Of 153 patients with WML, we had follow-up data for 104 patients (67.9%). Eleven of the OWML patients (18.0%) and 13 of the EWML (30.2%) reported seizure recurrence.

Regarding whether the severity of WML, affected the outcome, Table 2 shows the means and SD of the ARWMC scale for each location and in total for patients with seizure recurrence (n = 24) and seizure freedom (n = 80). The frontal and parieto-occipital regions had the highest mean scores overall. The median number of regions with WML was six in the OWML group and four in the EWML group, while only 2 patients (3.3%) of the EWML group and 19 patients (20.4%) of the OWML group had WML in all ten regions.

OWML group

Of 93 patients with OWML we had follow up data for 61 patients (65.6%). The eleven seizure-recurrent patients showed a mean total ARWMC score of 11.45 (SD = 5.84, range = 3–22), whereas the seizure-free patients (n = 50) had a mean total score of 8.2 (SD = 5.89, range = 1–26). Overall, the comparison of the two groups using an independent Student´s t-test showed no significance (t(59) = − 1,662, p = 0.102).

Treatment with ASM was initiated in 49 of 61 patients (80.3%), including all eleven patients with seizure recurrence. A total of 38 patients (77.6%) became seizure-free with the first ASM. In all patients with recurrent seizures, recurrence was reported within the first year after the initial seizure. Although no epileptogenic lesions were detected on neuroimaging in the OWML group, we found epileptiform discharges on EEG in 26.9% of them.

Furthermore, we found that seven (63.6%) of the patients with seizure recurrence had interictal epileptiform discharges (IED) on EEG. Of the four patients (36.4%) without IED, three showed generalized or regional slowing and only one patient had a normal EEG. In comparison, seizure free patients showed IED in 10 out of 49 cases (20.4%), while one patient did not receive EEG. A chi-square test of independence revealed a significant association between EEG findings and seizure recurrence in patients with WML only (χ² [1, n = 60] = 8.267, p = 0.004, φ = − 0.371) indicating a medium effect size.
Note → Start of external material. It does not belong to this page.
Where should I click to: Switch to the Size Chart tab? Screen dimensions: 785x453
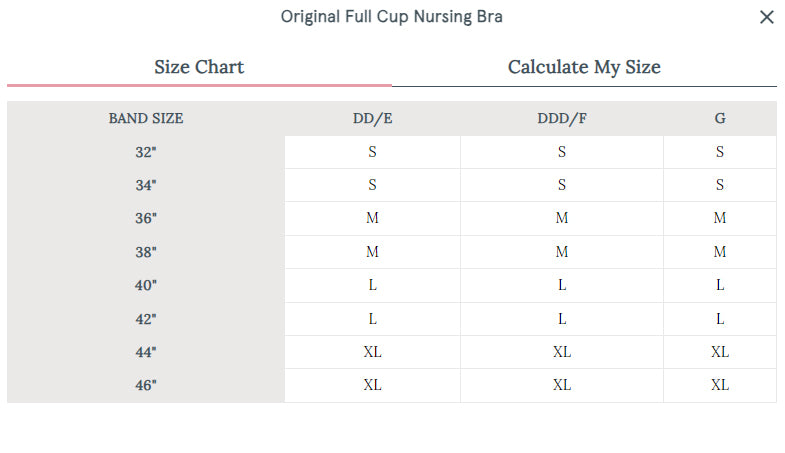click(x=199, y=67)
In two binary logistic regression models (one for each hemisphere: left: χ² [5, n = 61] = 3.768, p = 0.583; right: χ² [5, n = 61] = 2.861, p = 0.721) with seizure recurrence as dependent variable and the different ARWMC locations (frontal, parieto-occipital, temporal, infratentorial and basal ganglia) as independent variables, we found no location that was independently associated with seizure recurrence (all p > 0.05).

EWML group

In the EWML group we had follow-up data for 43 of 60 patients (71.7%) of which 13 had at least one recurrent seizure (30.2%). The seizure-free patients showed a mean total ARWMC score of 5.8 (SD = 4.73, range = 1–16), whereas the 13 seizure-recurrent patients had a mean total score of 7.54 (SD = 6.41, range = 1–23). An independent Student´s t-test for the comparison of both groups showed no significance (t(41) = − 0,992, p = 0.327).
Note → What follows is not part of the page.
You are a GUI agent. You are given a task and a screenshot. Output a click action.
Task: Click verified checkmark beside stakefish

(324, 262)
Treatment with ASM was initiated in 41 of 43 patients (95.3%), including all 13 patients with seizure recurrence. A total of 28 patients (68.3%) became seizure-free with the first ASM. Of the seizure recurrent patients only one (7.7%) had interictal epileptiform discharges (IED) on EEG. We again performed two binary logistic regression models (one for each hemisphere: left: χ² [5, n = 43] = 4.157, p = 0.527; right: χ² [5, n = 43] = 3.002, p = 0.7) with seizure recurrence as dependent variable and the different ARWMC locations (frontal, parieto-occipital, temporal, infratentorial and basal ganglia) as independent variables and found no location that was independently associated with seizure recurrence (all p > 0.05) in the EWML group either.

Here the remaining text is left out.